Problem description
Your answer should consist of the line holding "Task: Select the horizontal line drawing tool" and all lines after it to the end of the material, copied exactly.

Material shown

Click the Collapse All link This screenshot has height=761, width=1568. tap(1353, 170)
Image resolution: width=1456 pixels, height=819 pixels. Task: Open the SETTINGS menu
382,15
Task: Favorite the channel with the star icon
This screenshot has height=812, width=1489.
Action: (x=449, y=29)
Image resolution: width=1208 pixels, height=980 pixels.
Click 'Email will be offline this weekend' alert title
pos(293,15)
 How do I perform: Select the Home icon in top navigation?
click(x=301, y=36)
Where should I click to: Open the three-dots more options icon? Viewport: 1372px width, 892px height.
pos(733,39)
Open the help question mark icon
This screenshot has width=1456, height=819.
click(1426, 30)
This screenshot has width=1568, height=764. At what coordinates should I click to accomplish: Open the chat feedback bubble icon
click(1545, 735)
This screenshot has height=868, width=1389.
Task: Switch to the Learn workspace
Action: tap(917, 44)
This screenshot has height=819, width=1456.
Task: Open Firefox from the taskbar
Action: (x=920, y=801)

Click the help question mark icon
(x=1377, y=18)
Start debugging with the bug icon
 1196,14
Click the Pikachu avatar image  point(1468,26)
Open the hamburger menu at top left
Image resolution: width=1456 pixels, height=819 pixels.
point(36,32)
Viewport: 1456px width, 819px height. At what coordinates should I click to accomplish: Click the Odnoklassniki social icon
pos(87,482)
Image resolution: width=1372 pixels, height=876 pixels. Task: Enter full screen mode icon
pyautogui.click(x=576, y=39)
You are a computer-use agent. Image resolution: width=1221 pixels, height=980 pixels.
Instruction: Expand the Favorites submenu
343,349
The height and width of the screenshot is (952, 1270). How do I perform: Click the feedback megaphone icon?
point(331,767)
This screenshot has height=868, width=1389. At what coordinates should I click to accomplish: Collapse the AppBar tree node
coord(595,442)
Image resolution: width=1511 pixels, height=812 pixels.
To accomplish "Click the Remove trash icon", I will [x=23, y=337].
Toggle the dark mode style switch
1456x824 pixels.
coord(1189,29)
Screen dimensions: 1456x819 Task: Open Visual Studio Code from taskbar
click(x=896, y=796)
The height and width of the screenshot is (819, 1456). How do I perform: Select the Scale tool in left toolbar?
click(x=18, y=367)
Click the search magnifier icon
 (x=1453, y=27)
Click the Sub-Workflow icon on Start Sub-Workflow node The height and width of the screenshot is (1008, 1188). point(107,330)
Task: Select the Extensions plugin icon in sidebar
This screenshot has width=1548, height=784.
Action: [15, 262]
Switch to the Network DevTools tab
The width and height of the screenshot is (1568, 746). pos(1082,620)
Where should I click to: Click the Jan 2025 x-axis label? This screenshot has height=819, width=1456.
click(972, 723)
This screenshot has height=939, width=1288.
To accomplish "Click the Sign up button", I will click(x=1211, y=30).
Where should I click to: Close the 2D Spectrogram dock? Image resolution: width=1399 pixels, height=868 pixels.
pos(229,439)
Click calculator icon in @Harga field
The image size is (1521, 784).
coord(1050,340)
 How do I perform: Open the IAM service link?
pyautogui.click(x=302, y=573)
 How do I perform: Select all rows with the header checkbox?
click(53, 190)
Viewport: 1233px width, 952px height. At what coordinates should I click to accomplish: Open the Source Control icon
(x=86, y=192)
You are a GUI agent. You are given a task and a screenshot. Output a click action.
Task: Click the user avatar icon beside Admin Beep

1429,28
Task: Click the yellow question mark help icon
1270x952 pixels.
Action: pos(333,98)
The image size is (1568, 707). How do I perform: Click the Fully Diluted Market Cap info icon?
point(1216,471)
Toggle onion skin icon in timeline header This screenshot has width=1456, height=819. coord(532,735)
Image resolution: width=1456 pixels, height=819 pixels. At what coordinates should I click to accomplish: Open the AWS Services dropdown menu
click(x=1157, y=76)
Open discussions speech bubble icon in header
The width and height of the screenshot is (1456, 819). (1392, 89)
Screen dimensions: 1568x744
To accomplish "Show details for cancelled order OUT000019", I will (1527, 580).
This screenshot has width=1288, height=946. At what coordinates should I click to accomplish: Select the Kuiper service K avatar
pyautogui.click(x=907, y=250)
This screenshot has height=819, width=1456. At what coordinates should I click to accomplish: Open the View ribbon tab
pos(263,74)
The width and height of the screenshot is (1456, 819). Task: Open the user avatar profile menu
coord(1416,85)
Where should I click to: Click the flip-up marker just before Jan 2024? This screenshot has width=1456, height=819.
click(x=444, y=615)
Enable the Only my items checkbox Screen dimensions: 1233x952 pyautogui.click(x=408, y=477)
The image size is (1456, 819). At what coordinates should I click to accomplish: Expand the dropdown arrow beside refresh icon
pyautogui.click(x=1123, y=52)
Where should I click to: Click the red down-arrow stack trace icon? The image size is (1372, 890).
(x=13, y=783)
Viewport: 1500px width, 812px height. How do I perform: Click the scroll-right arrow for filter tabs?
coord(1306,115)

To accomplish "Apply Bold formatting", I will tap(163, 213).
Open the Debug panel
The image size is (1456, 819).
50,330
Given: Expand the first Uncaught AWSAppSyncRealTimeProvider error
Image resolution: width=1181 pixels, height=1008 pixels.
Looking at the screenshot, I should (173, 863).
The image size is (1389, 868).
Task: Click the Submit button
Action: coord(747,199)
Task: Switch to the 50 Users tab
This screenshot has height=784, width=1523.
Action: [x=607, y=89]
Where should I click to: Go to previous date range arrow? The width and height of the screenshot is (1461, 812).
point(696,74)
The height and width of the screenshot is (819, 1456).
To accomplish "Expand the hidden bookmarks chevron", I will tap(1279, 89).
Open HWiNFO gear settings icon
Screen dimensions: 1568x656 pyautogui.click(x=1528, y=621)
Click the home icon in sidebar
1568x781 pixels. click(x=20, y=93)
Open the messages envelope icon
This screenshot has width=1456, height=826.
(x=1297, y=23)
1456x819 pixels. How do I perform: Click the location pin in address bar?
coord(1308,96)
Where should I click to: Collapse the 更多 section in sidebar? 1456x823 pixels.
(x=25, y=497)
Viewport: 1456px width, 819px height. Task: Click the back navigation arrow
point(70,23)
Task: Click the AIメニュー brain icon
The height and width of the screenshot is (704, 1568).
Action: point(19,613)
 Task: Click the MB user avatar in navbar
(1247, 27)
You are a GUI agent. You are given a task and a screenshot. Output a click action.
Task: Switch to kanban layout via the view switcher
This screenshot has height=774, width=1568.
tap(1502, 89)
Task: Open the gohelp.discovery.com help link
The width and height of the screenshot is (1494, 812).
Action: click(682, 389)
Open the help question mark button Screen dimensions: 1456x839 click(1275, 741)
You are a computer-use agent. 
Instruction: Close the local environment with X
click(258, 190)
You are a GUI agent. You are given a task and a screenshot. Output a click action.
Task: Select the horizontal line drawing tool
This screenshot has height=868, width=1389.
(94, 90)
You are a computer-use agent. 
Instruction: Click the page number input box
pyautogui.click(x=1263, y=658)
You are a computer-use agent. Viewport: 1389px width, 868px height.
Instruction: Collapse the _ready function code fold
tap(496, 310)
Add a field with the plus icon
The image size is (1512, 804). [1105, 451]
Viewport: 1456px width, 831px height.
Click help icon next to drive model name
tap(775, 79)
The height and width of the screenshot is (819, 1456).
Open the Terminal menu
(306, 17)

Response to the exercise
Task: Select the horizontal line drawing tool
This screenshot has height=868, width=1389.
(94, 90)
You are a computer-use agent. 
Instruction: Click the page number input box
pyautogui.click(x=1263, y=658)
You are a computer-use agent. Viewport: 1389px width, 868px height.
Instruction: Collapse the _ready function code fold
tap(496, 310)
Add a field with the plus icon
The image size is (1512, 804). [1105, 451]
Viewport: 1456px width, 831px height.
Click help icon next to drive model name
tap(775, 79)
The height and width of the screenshot is (819, 1456).
Open the Terminal menu
(306, 17)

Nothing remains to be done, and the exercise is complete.